You would need to replace the intake manifold, add a throttle body fuel injector, add a fuel vapor recovery assembly, engine control module, and a whole bunch of wiring harnesses and sensors. A 1995 5.0 OMC is a GM based engine and although the automotive components may look similar they are not even close in terms of functionality.

Stick with the carb. When properly adjusted and tuned the 5.0 is a very good marine engine, smooth and strong.
Old 07-13-07, 04:25 AM
Join Date: Aug 2005
Posts: 2,268
There are specialty marine conversion kits available for older engines like yours. Most of the parts are relatively "bolt on", so to speak and are included in the kit. The biggest "boat modification" is a return line from your engine to your fuel tank. Not to say there isn't a lot involved, from the new throttle body assembly, to the remote ECM, high pressure fuel pump, regulator, fuel rails, etc. However, if you're willing to spend the approximately $2000 - $2500 for the parts - and the time to do the conversion, it can be well worth it in terms of performance and reliability. Will it be worth it in terms of resale value - questionable...
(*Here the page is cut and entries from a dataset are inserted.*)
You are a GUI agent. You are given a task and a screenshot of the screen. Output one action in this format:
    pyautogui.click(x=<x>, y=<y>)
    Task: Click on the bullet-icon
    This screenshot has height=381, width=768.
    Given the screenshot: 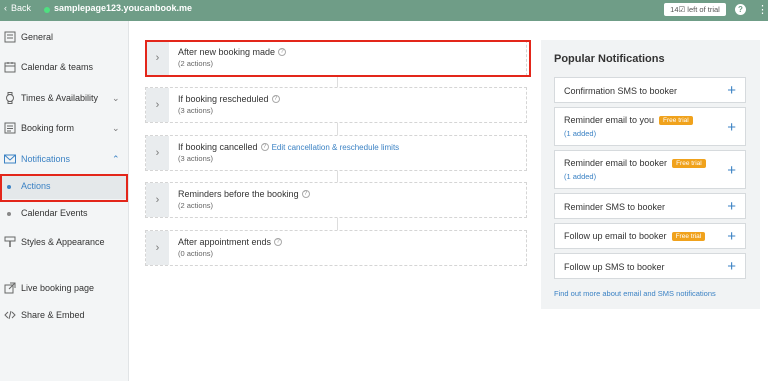 What is the action you would take?
    pyautogui.click(x=9, y=214)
An automotive conversion kit is similar but there are, in fact differences - a marine system is, or should be, designed for the conditions experienced in the marine environment - they are made of water resistent materials and design. As mentioned above, that GM small block you're running is essentially an automobile engine, but has special gaskets/cooling system, parts, that differentiate it from the one in your car.